● GIVEN DATA
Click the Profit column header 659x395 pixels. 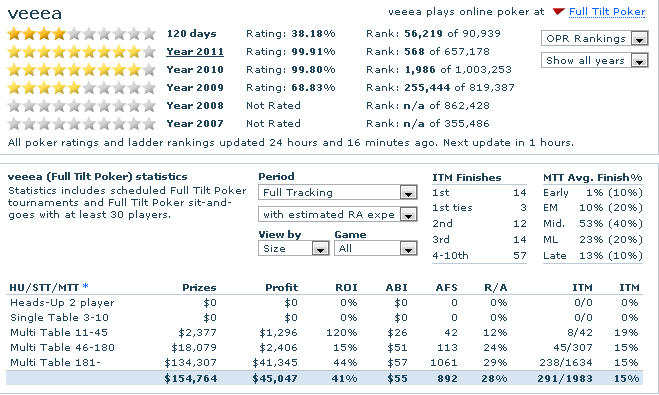[x=281, y=287]
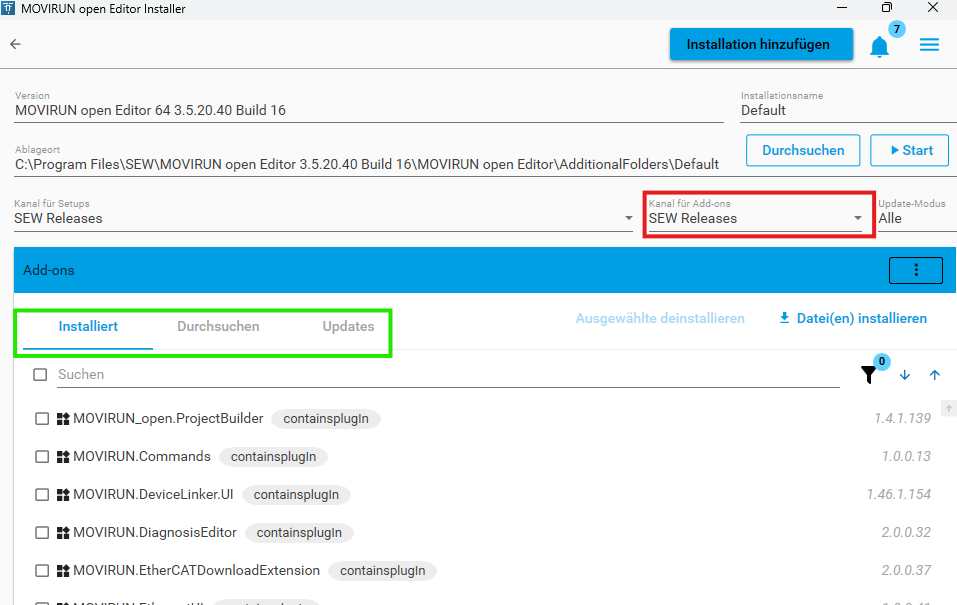957x605 pixels.
Task: Open the notifications bell
Action: coord(879,46)
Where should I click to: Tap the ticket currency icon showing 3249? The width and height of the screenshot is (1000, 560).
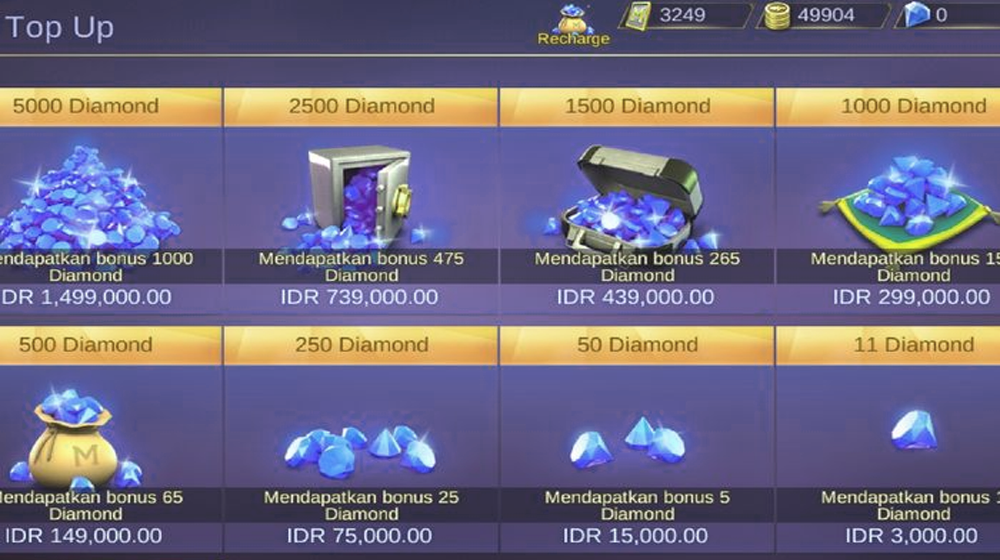(x=638, y=15)
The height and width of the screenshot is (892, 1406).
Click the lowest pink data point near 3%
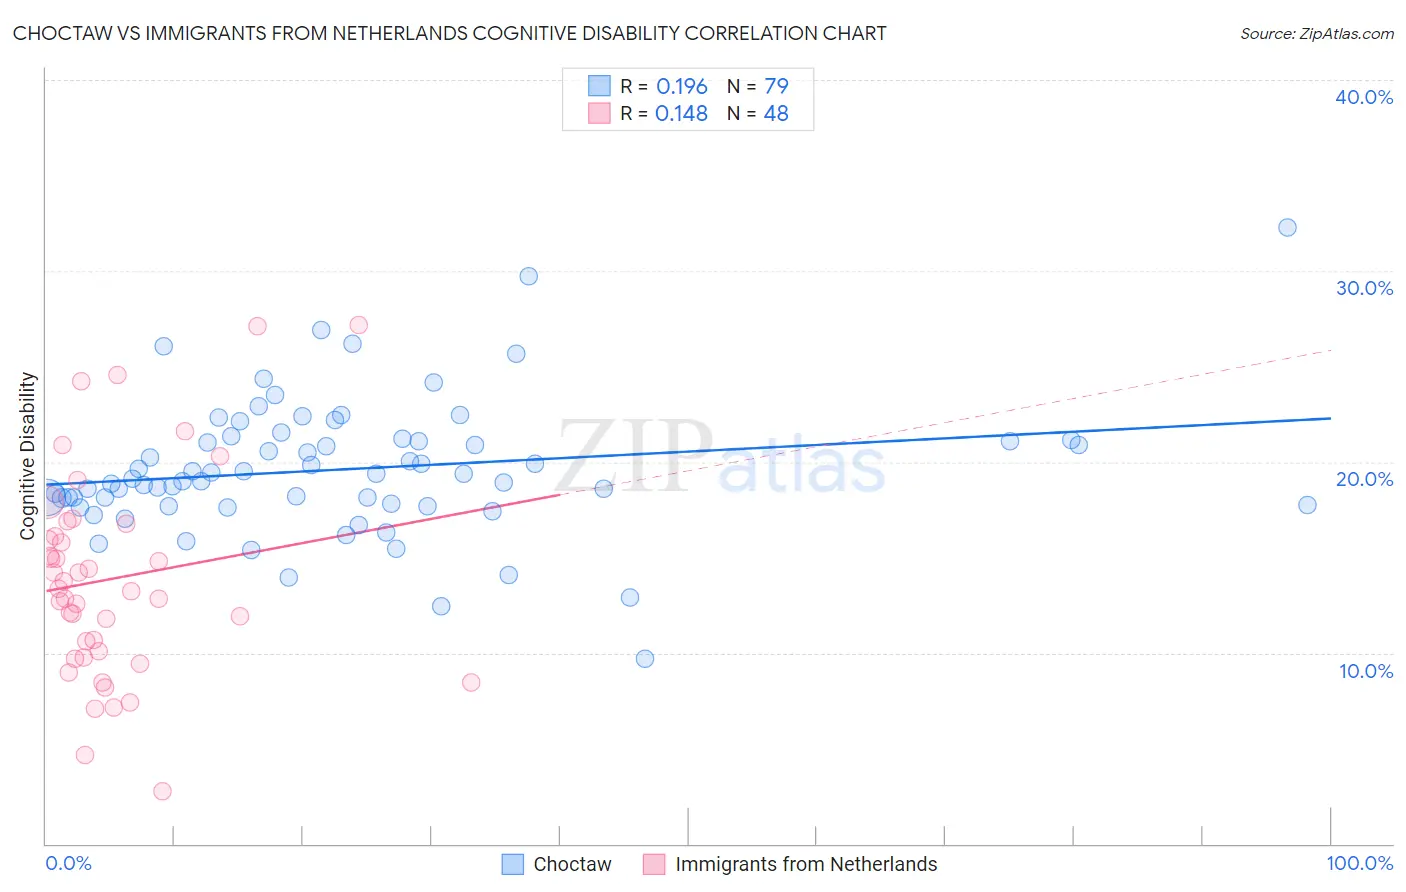tap(162, 791)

● TASK TO CARRY OUT
Beginning with the line that contains "Where should I" in the data above, please copy each line exactly until the last line, both ends included, skipping any pictures.

● ANSWER BOX
Where should I click to: Tap the ticket currency icon showing 3249? The width and height of the screenshot is (1000, 560).
(x=638, y=15)
The height and width of the screenshot is (892, 1406).
Click the lowest pink data point near 3%
tap(162, 791)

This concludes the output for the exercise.